Pyroglutamate (pE)-modified amyloid-β (Aβ) peptides play a crucial role in the development of Alzheimer's disease. pEAβ_3-42 can rapidly form oligomers that gradually elongate hydrophobic segments to form β-sheet-rich amyloid intermediates, ultimately resulting in the formation of mature amyloid fibrils. pEAβ_3-42 can also catalyze the aggregation of Aβ species and subsequently accelerate the formation of amyloid senile plaques. Considering the recent clinical success of the pEAβ_3-42-targeting antibody donanemab, molecules that strongly bind pEAβ_3-42 and prevent its aggregation and catalytic effect on Aβs may also provide potential therapeutic options for Alzheimer's disease.
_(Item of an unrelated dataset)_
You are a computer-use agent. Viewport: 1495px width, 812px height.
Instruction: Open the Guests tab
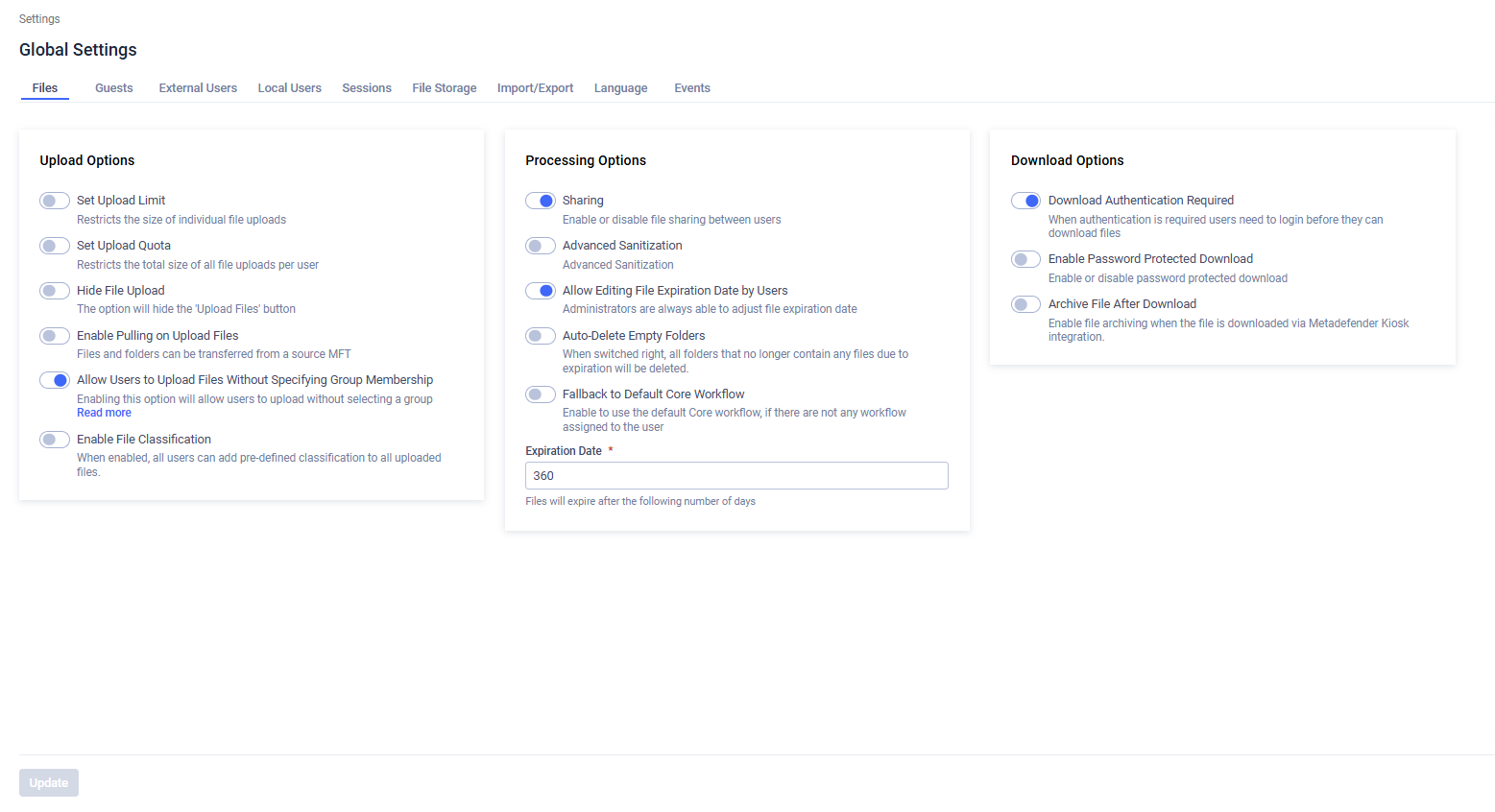pos(113,88)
Here, we demonstrate that the natural antibiotic cyclopeptide tyrocidine A (TA) not only strongly inhibits the aggregation of Aβ_1-42 as previously reported, but also interacts with the hydrophobic C-terminus and middle domain of pEAβ_3-42 to maintain an unordered conformation, effectively impeding the formation of initial oligomers and subsequently halting the aggregation of pEAβ_3-42. Furthermore, TA can disrupt the “catalytic effect” of pEAβ_3-42 on amyloid aggregates, effectively suppressing Aβ aggregation and ultimately preventing the pathological events induced by Aβs.